Thank you! This sort of petticoat really is a useful solution, and so very fast. I made another for Polly this past week. It took, sans hemming, about 1.5 hours, most of that consumed in hand-gathering.

In that version, I made the petticoat like a common 18th century petticoat, with two panels seamed from about 9 inches from the top. This created two plackets, one on each side, that needed no extra finishing because the seams were on the selvage.

I then gathered the skirt onto a waistband made from 1.5"-wide of linen, and Polly hemmed the bottom. I sewed two narrow ties to each placket top to close each side.

No straps on this one because she is pinning it to her bodiced petticoat to keep it up.

Very best,

Natalie

Kleidung um 1800 said...

I'm currently working on a petticoat, too and thanks to your tutorial I will try the combination stitch for the long seams...I always backstitched the whole seams, which was an awful lot of work...combination stitch is a brilliant tipp...thank you!

ZipZipInkspot said...

You are welcome! The books Costume Close-Up, Fitting and Proper, Costume in Detail all document how combination stitch was used on long seams that did not receive much stress. Many times they went perhaps 8 stitches per inch. So much faster to sew, and so much faster to take apart if a skirt needed to be turned or renovated.

For a petticoat, I might take a few more stitches than 8 per inch, though, for petticoats are washed more and the seams need to stand up to a little more use.

Thanks kindly,

Natalie in KY

HeatherLynn said...

Strapped petticoat! BRILLIANT! Thank you so much! I can't wait to make one!

ZipZipInkspot said...

Dear HeatherLynn,

Glad I could be of help...and hope the petticoat works out well. It really has for Caroline.

Very best,

Natalie in KY

Julia Coenobita said...

Excellent idea!
How wide is the fabric used?
Do you finish the seams any way?
-Julia <3

ZipZipInkspot said...

Dear Julia,

We just used two panels of 45" wide fabric. So that's 90" in circumference at the bottom. Of course the top is gathered into a waistband.

Many skirts of the day used the full width of the fabric and sewed selvage to selvage...meaning no seam finish is needed. That's what we did.

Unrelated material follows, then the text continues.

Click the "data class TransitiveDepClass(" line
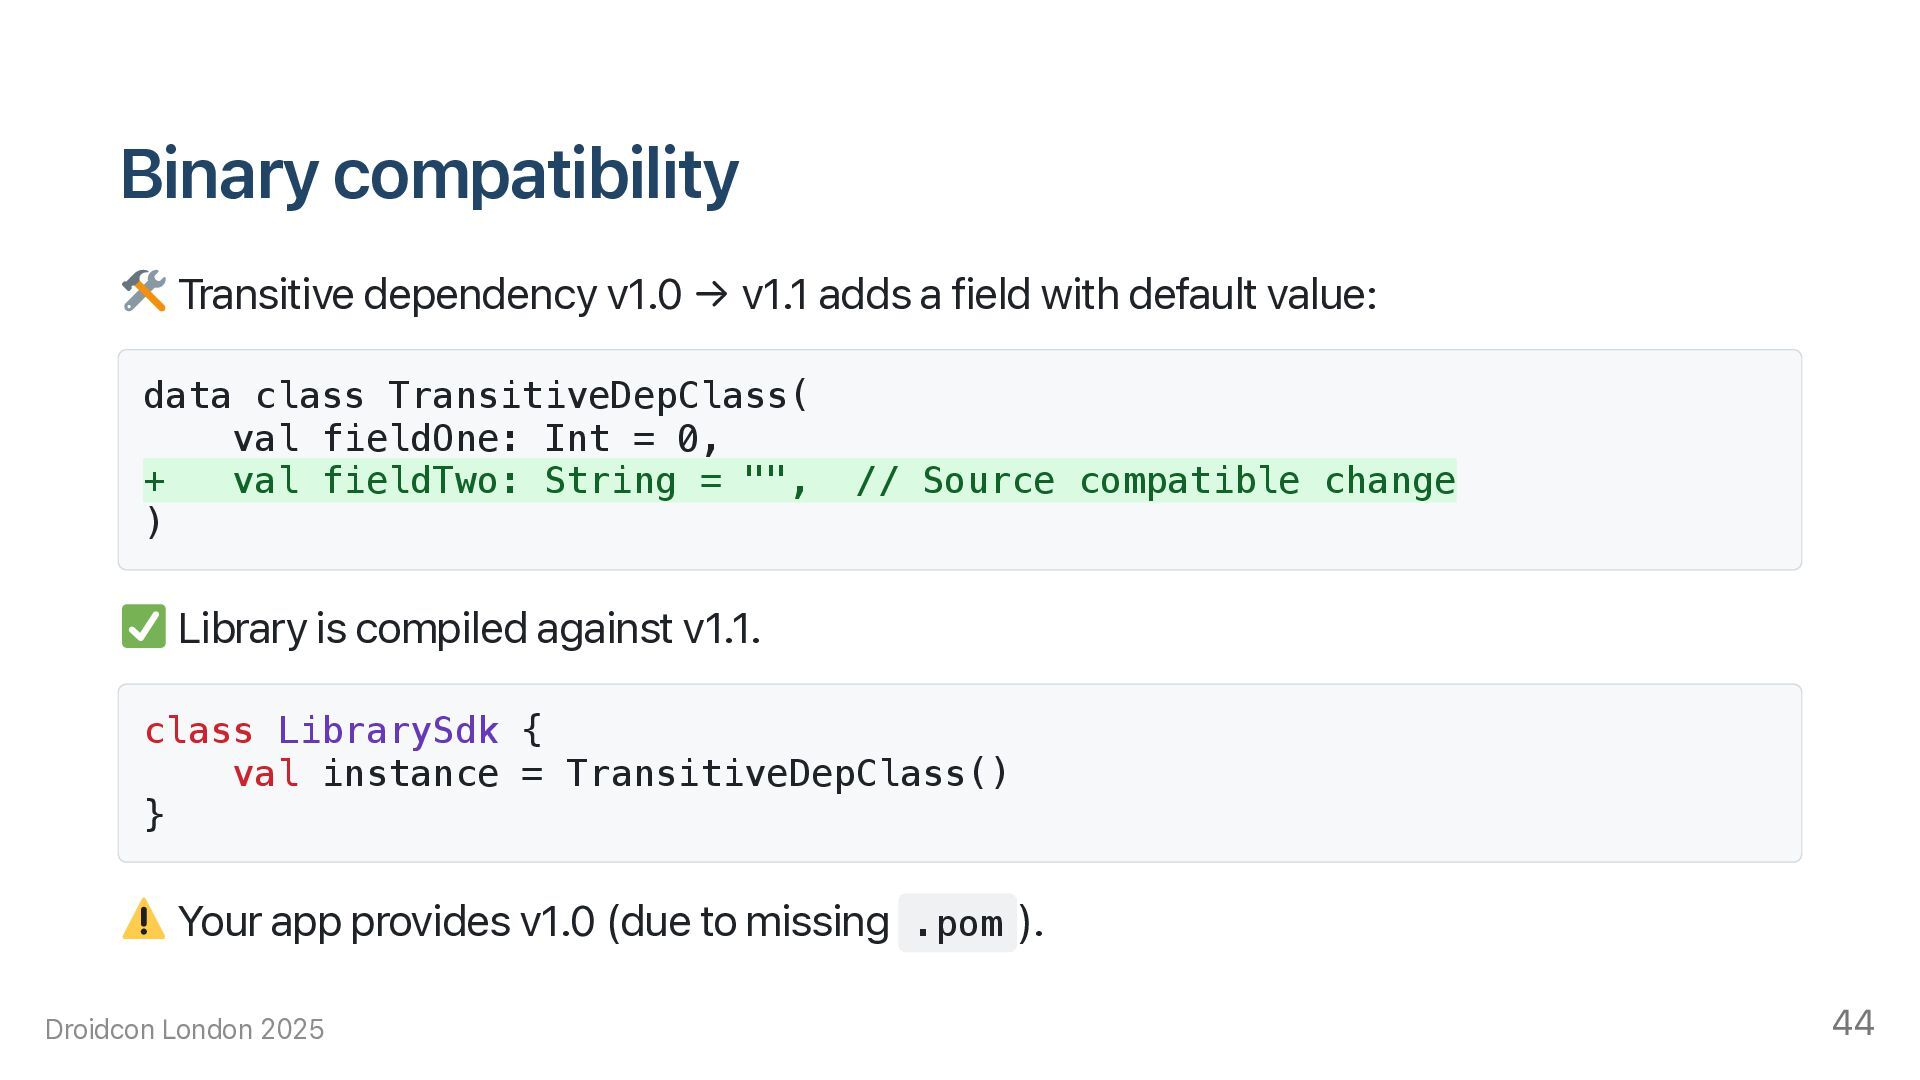Image resolution: width=1920 pixels, height=1080 pixels. 476,396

If you are making this for later years in the Regency, you may want a skimpier circumference. You should measure the circumferance at the outer skirt's bottom and see if most of the front is very flat. In that case you may want to use 36" fabric or cut wider fabric into narrower strips. In this case, for any seam that has a raw edge, I'd flat-fell that seam so that the fabric won't fray when washed, although some originals show raw seams.

Very best,

Natalie

Lady D said...

Ooh so glad I found this. I'm making a half robe (books says its 1790-1800 so right time) and don't want too much bulk under it but need a petticoat. Plus the bodice is what has taken me ages to get right.
Question if the bottom of the petticoat is to show is it permitable to make it decorative? Add ribbon or some embroidery?
And for the closure can I use hook and eye?

ZipZip said...

Dear Lady D.,

The petticoat in this post was designed to be worn under a dress: it's an underpetticoat, in specific.

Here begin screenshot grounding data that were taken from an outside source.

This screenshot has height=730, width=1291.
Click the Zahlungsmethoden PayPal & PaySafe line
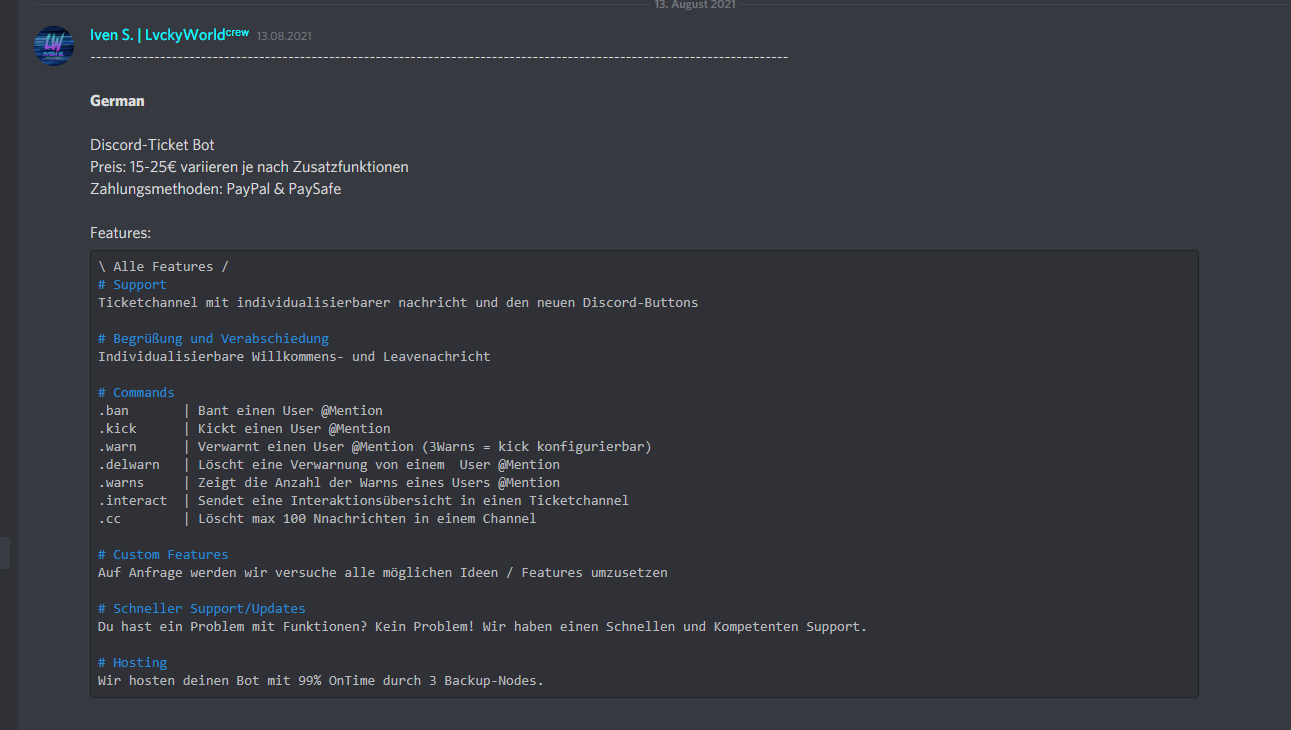[x=215, y=189]
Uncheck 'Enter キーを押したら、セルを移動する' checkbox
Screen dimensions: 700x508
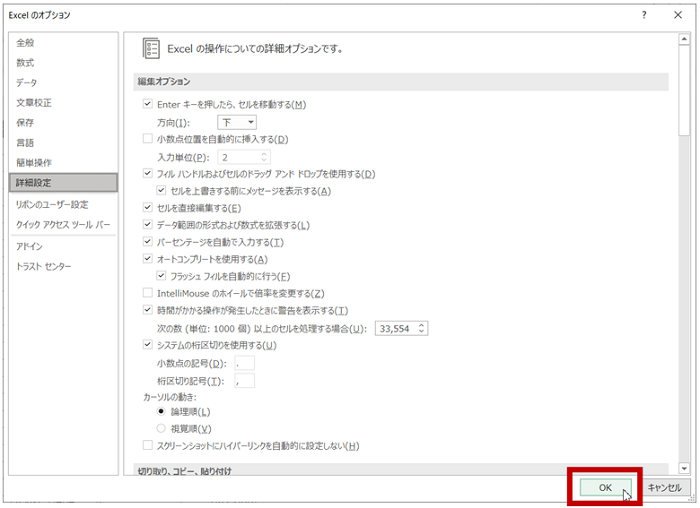(148, 105)
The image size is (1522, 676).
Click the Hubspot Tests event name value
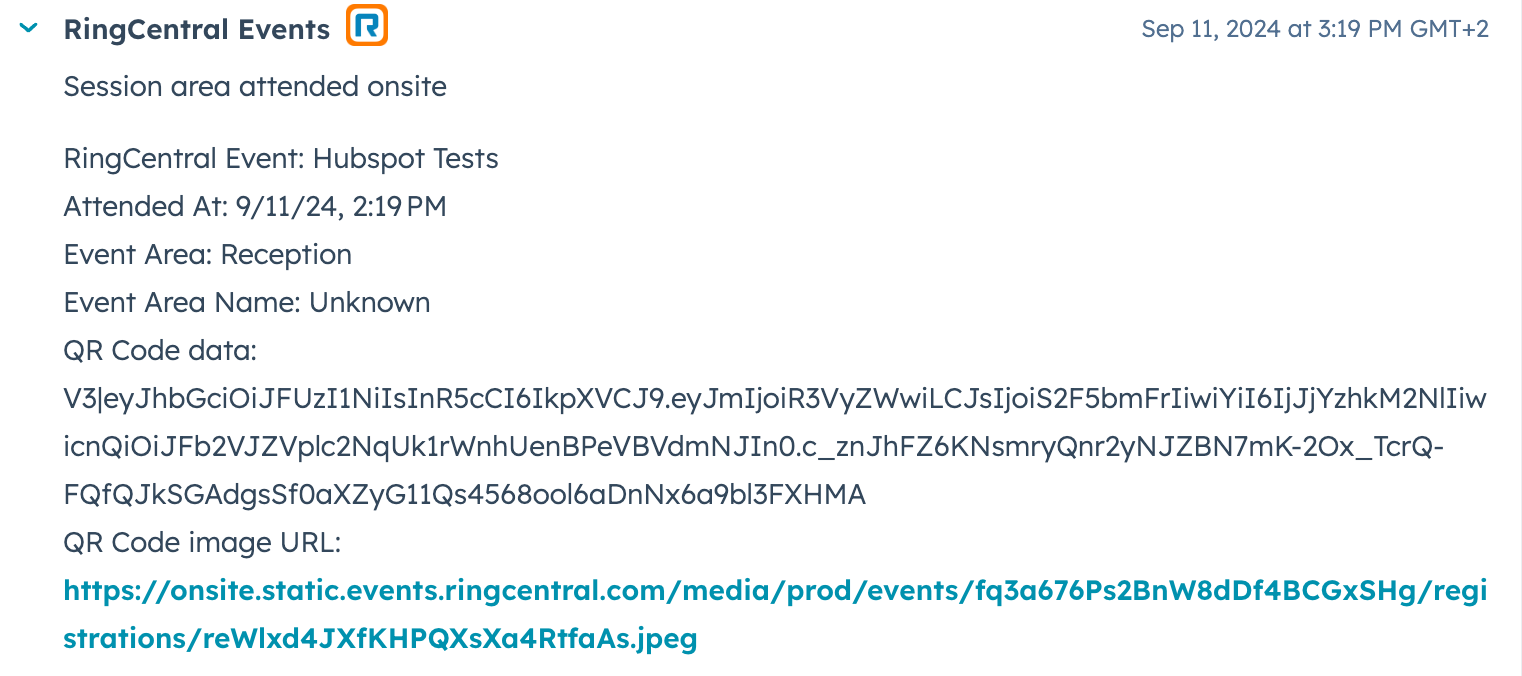405,159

Now, you can use a similar technique to create a petticoat that is meant to be seen in the front of a robe. However, I have found that the straps tend to move a good bit, and start to show at the edges of the robe. Not so good. Therefore, I prefer to add small loops to the petticoat waistband, and then to attach small buttons to my stays, and to hang the petticoat from that. Under that petticoat, I wear another, underpetticoat. Whether this is totally accurate is up for debate, but I have had very poor results simply tying the petticoat up and and then pinning the waistband to the stays for more security.

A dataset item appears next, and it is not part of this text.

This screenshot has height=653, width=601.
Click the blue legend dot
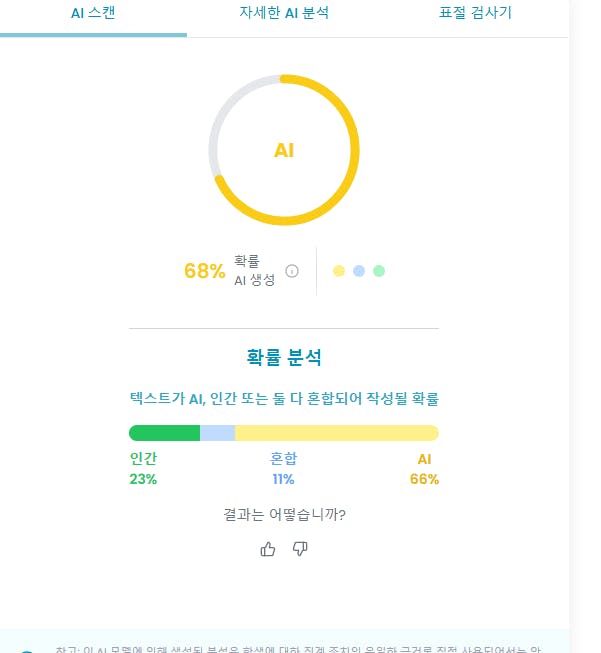point(359,271)
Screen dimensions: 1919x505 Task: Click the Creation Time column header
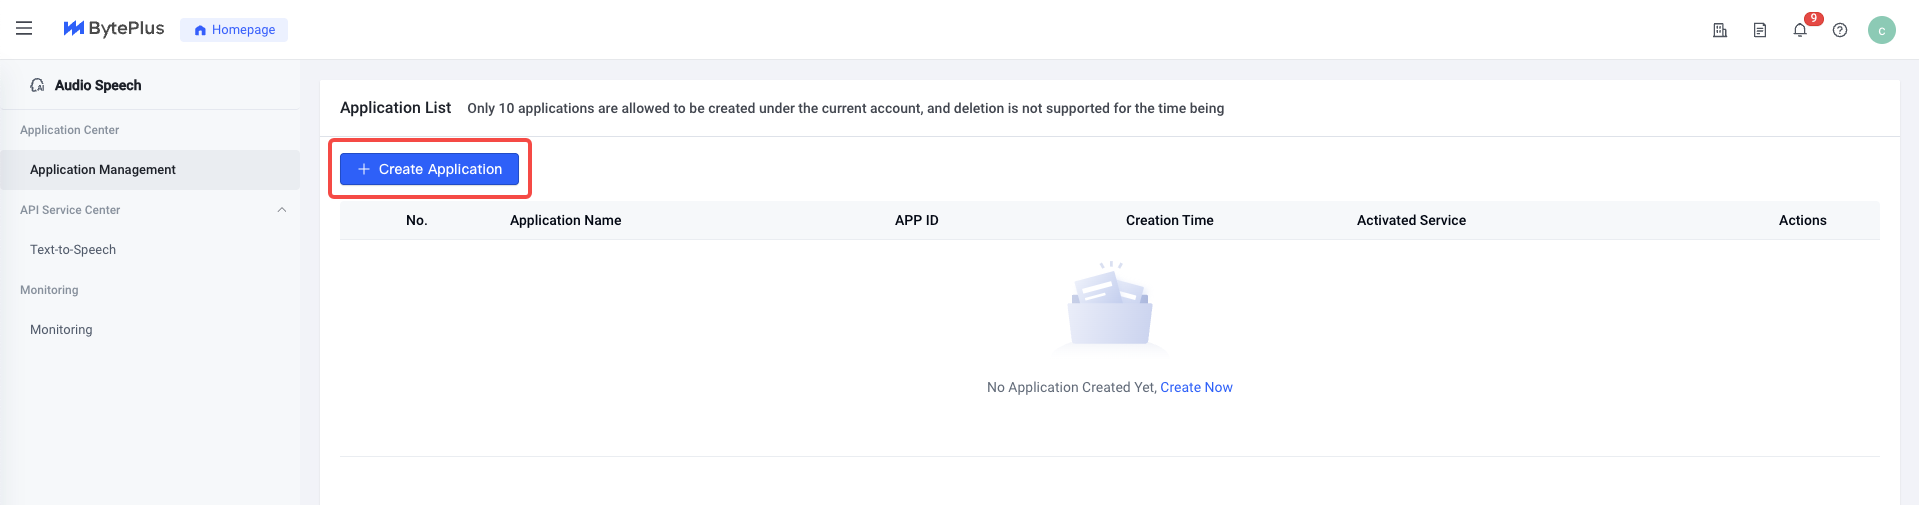click(x=1169, y=220)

Yes, of course you can embellish an exterior petticoat. See for example the fashion plates in the fashion plates sources I have linked to online, or consult period paintings.

I do not use hooks and eyes to close them, but cotton or linen tapes, instead. That was typical.

For a really good treatment of making an exterior petticoat, see the 1770s petticoat tutorial on A Fashionable Frolick, or consult Costume Close Up. You will have to adjust the length and so on to fit the period, but other than that the method of making it is the same.